Below is a listing with pictures in it. Copy it exactly without them.

Dataset records below:

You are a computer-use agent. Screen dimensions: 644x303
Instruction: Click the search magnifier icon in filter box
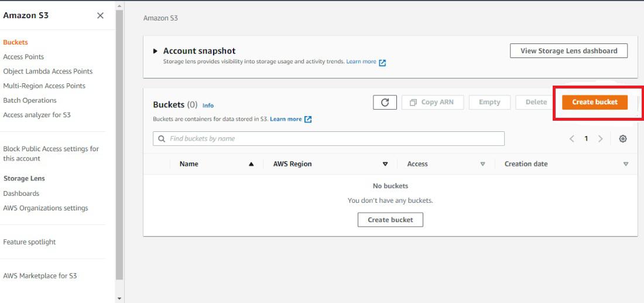(x=162, y=139)

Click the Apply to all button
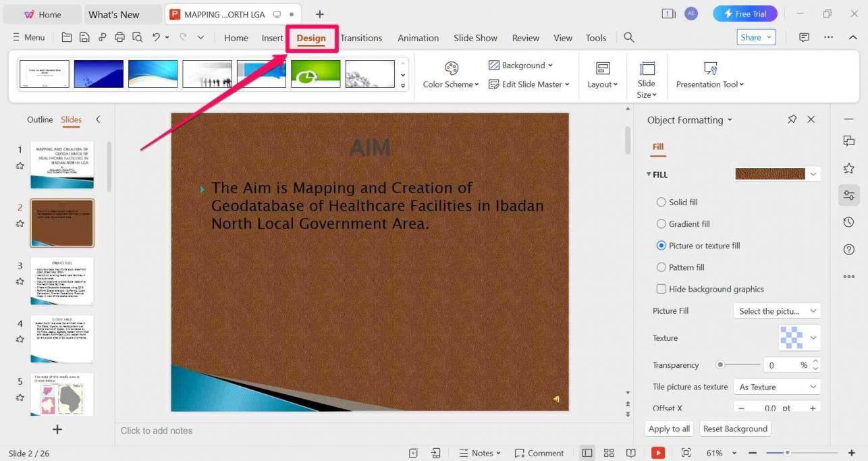pyautogui.click(x=669, y=429)
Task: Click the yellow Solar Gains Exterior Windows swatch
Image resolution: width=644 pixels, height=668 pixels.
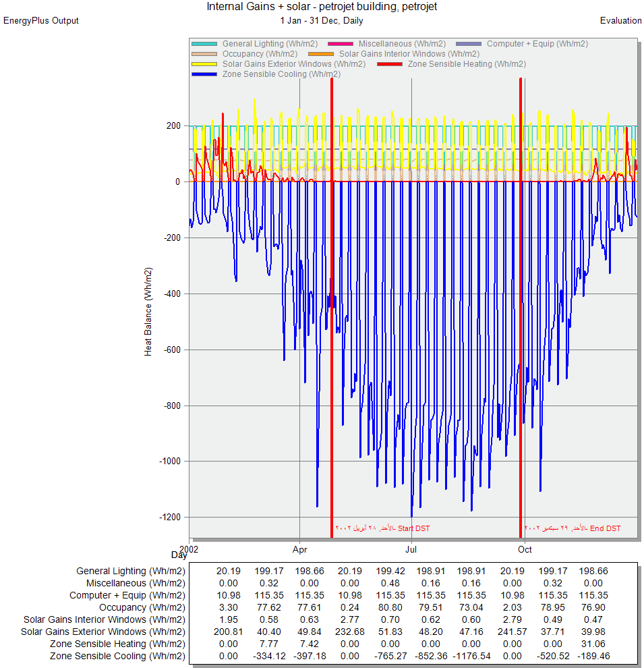Action: (205, 64)
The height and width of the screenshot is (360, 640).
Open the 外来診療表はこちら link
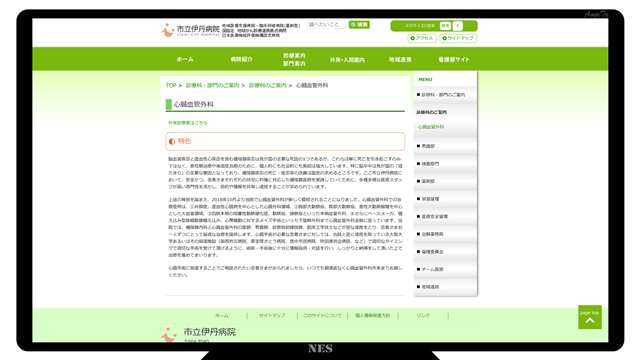[188, 123]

End of Dataset records.

■ **Output below**:
You are a computer-use agent. Screen dimensions: 644x303
Instruction: Click the search magnifier icon in filter box
(x=162, y=139)

Click the Apply to all button
pyautogui.click(x=669, y=429)
Task: Click the yellow Solar Gains Exterior Windows swatch
Image resolution: width=644 pixels, height=668 pixels.
Action: (205, 64)
The height and width of the screenshot is (360, 640).
Open the 外来診療表はこちら link
[188, 123]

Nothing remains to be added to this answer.